The sampler lever visible here, feels for the current month on the month ring.

In essence then the month ring becomes an inverted and larger programme wheel, with the series of waves shaped notches underneath it to communicate the number days of the month – but for only 12 months instead of 48 – and this is connected to a part called a sampler lever that reads what month it is and directs the the right date to be displayed come the end of each month and the beginning of another.

The sampler lever has another arm called the extender that feels the leap year cam for whether it is a leap year.

What happens come February? The sampler lever has another arm called an extender, that pushes to a leap year cam (that you can see as numbers 1,2,3 and 4 via a dial side aperture). If it encounters no resistance, the extender does nothing and everything proceeds as normal, since it is not a leap year.
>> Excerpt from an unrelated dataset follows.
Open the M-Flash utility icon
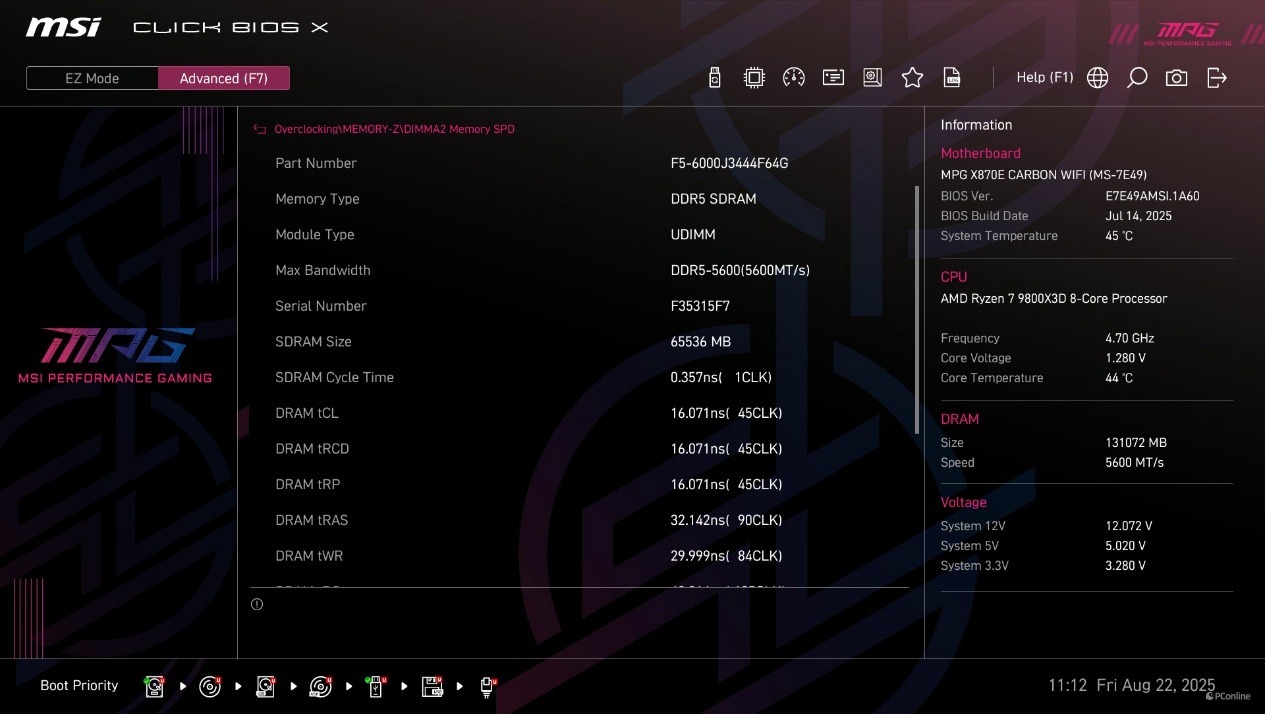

If resistance is encountered, then the mechanism “reads” that it is a leap year, and so does the things that make the date appear correctly.

That in a nutshell is how all this works, and if your brain just exploded at this explanation, don’t worry, it will take time to understand. And know that it is only one part of what the movement does, I haven’t even covered how A Lange & Söhne  manages the huge amount of power to turn the large month ring every month by 30 degrees, or even how the outsized date is given instructions to display correctly.

So spend some time looking at this video and try to work it out. If you give up, at least you’ll realise why the Lange 1 Tourbillon Perpetual Calendar is such a masterpiece, and why you had to pay so much to get one.